They’re paying me what my car is worth, but unfortunately, it’s not enough to cover all of my loan (it’s off by about $2000 or so).
This is not good. It means I have to pay that off before I can buy another car. Which will take, quite possibly, another year to do!
I need a car! It’s how I work…it’s how I live! Is there anything I can do? Can I sue for the rest of the money? My car is how I work (Delivery driver for papa johns) so without it, I’m not making nearly as much money as before. There’s got to be something I can do to help me buy a new car and get back on my feet!!!!!
Thanks in advance.”
Unfortunately, the chances of her collecting the $2,000 she so desperately needs are practically nil.
The real tragedy here is that she was probably unaware her car loan was upside down in the first place. And even if she did know, I doubt she was aware that an inexpensive Gap insurance rider on her policy would have paid the $2,000 difference for her.

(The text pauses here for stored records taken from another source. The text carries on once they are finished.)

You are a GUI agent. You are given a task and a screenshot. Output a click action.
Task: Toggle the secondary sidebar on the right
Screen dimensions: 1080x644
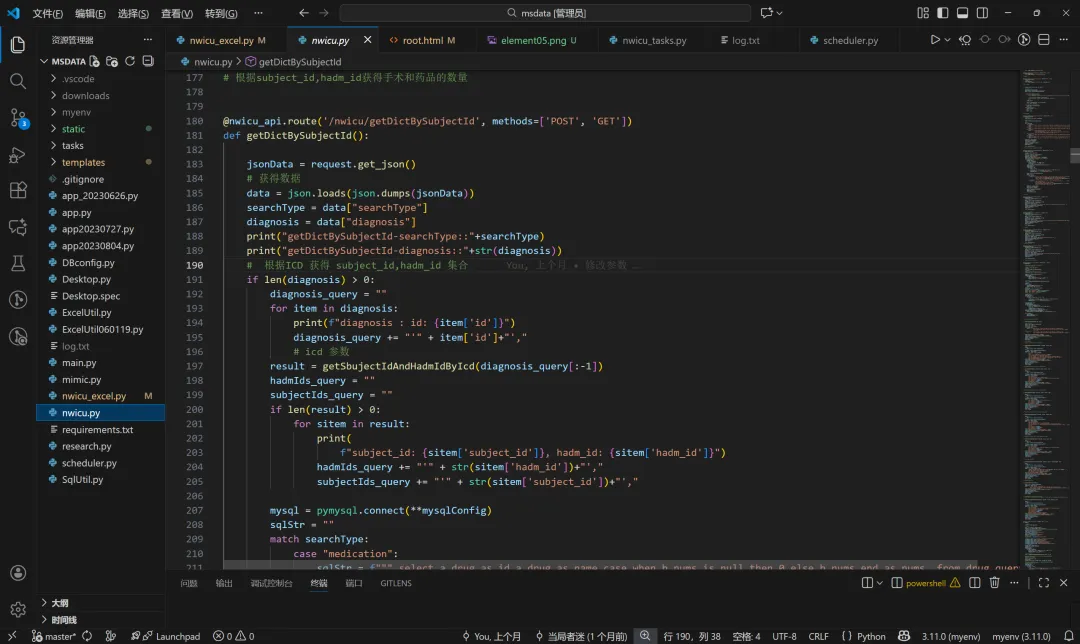[981, 13]
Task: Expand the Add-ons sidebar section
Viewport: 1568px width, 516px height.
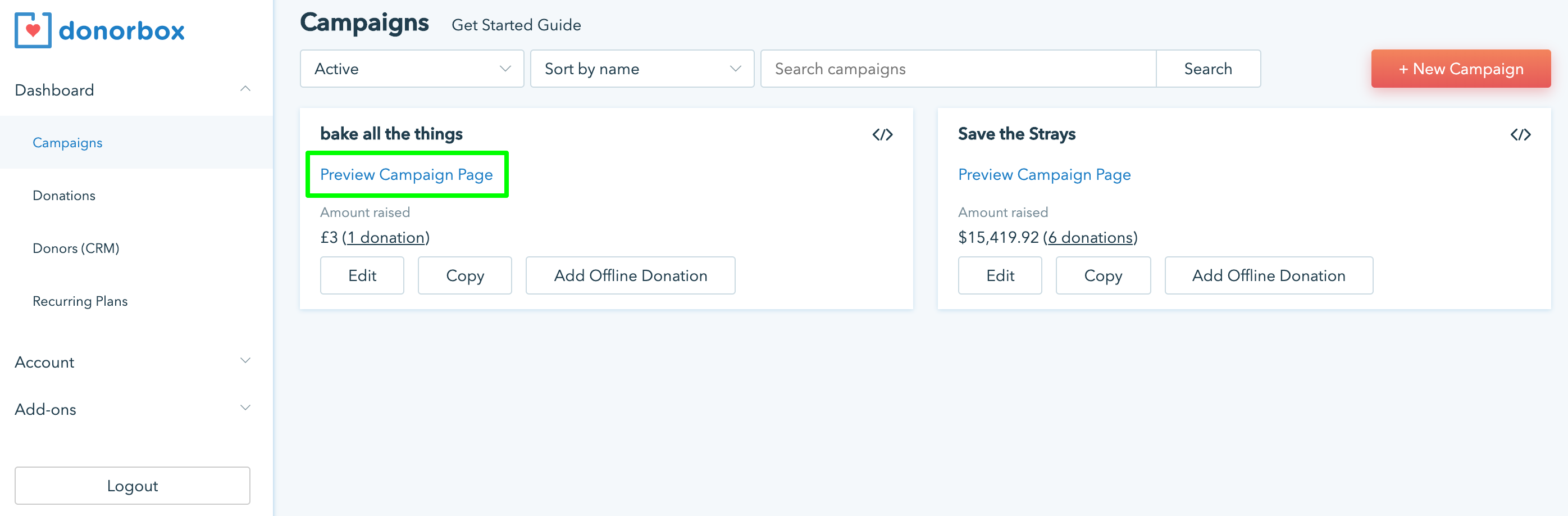Action: (x=245, y=408)
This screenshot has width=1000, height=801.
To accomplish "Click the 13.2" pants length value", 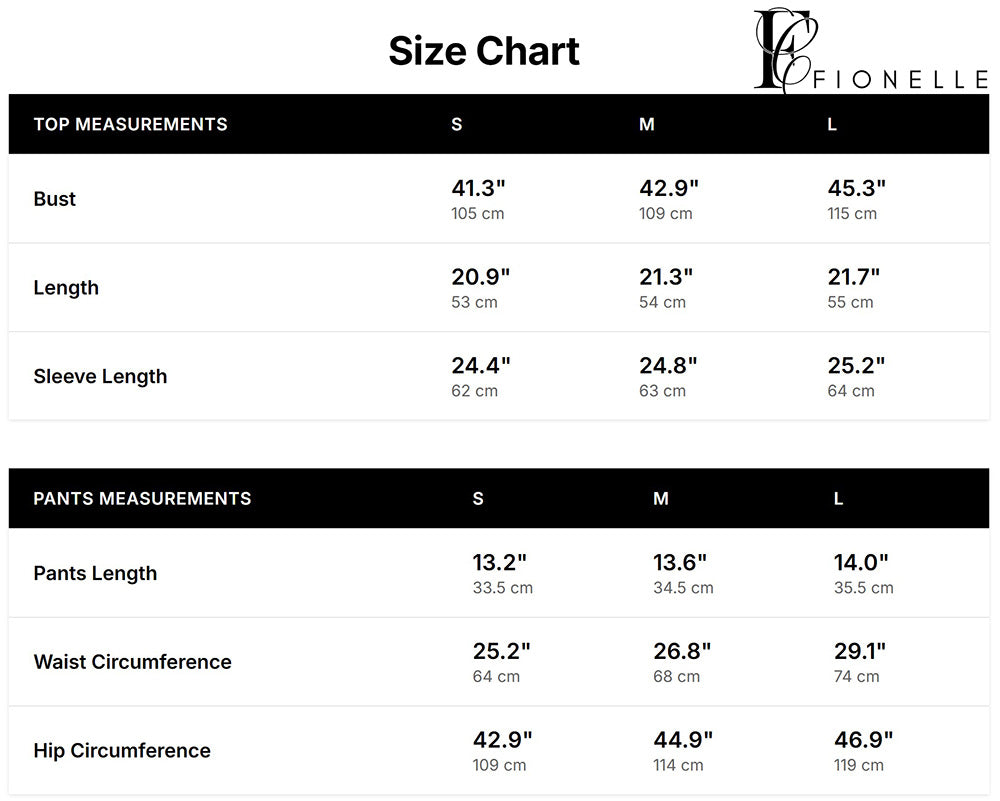I will [499, 563].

And she’s not alone. Another vulnerable group of car owners are those who put less than 20% down on a new car purchase. Since just about every new car loses 30% of its value during the first year of ownership, the amount owed to the bank or finance company would exceed the actual cash value of the car for at least the first 3½ years of a 5 year car loan.
In this era of 0 down car loans, many unsuspecting new car owners are leaving themselves wide open for a real, but avoidable, financial calamity.
The solution to this problem is easy and affordable. The best, and least expensive, way to purchase a Gap policy is through your existing auto insurance carrier. If they don’t offer it find an insurance company that does - especially now when every auto insurance provider known to man is offering to save you hundreds of dollars if you switch companies.
Typically, adding gap insurance to a policy costs only 5 or 6 percent of comprehensive coverage, or $20 - $30 a year. This is a far cry from the $500 – $700 that dealerships and finance companies are asking for the same product.